Un film è pronto nella "scatola" (pronto per la distribuzione), la premiere è avvenuta, eppure non arriva subito nei multiplex. Il distributore lo trattiene — a volte per settimane, a volte per mesi. Questa è la "uscita posticipata" (Verzögerte Freigabe), e dietro c'è quasi sempre pura logica di mercato, non ragioni artistiche.
Perché si fa? Primo: evitare la concorrenza. Hai un blockbuster forte, ma tra tre settimane esce un altro grande film che "mangia" il tuo pubblico di riferimento. Aspetta due mesi e i cinema avranno di nuovo capacità. Secondo: strategia festivaliera. Un film passa a Cannes o a Berlino, e il distributore ha bisogno di tempo per creare "buzz", raccogliere pareri della critica, generare slancio mediatico. Uscire subito al cinema significa: l'hype svanisce prima dell'uscita in sala. Terzo: coordinamento internazionale. Non vuoi una distribuzione regionale, ma una contemporaneità globale. Questo richiede coordinamento tra fusi orari e mercati. Quarto, giocano un ruolo la pianificazione delle uscite e la distribuzione del budget di marketing — le campagne costano soldi, e il distributore non li spende se i cinema sono vuoti in quel momento.
Sul set non te ne accorgi. Questo è puro lavoro di distribuzione.
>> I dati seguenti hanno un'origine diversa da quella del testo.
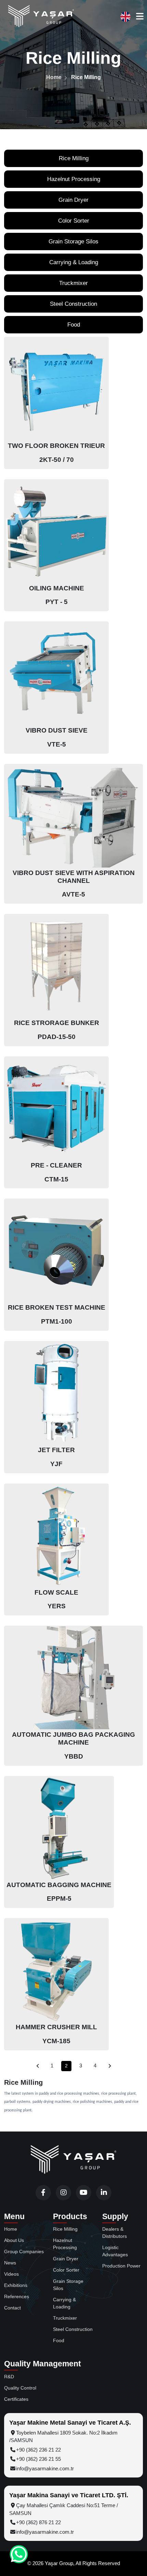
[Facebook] (43, 2192)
Ma per il produttore e il distributore diventa critico: ogni giorno che un film finito rimane fermo, comporta costi di finanziamento, lega capitale, aumenta il rischio di fughe di notizie o di dover fare nuove copie. Alcuni studi ritardano anche deliberatamente per rimanere redditizi per gli streamer — se l'uscita cinematografica sembra debole, si negozia in anticipo. Questo si chiama Strategic Holdback, ma è lo stesso principio.
In pratica lo vedi continuamente: film d'autore che hanno vinto ai festival arrivano nei cinema solo mesi dopo — il distributore calcola su abbonamenti a prezzo pieno, contratti con cineclub e attenzione della stampa che il ritardo genera. I blockbuster fanno diversamente: il ritardo lì è solitamente una fuga dalla concorrenza diretta, uno sguardo onesto sulla scacchiera del calendario cinematografico. Chi sa fare i conti vede: un film che esce nella settimana "sbagliata" perde più soldi di quanto costerebbero mai i costi di ritardo.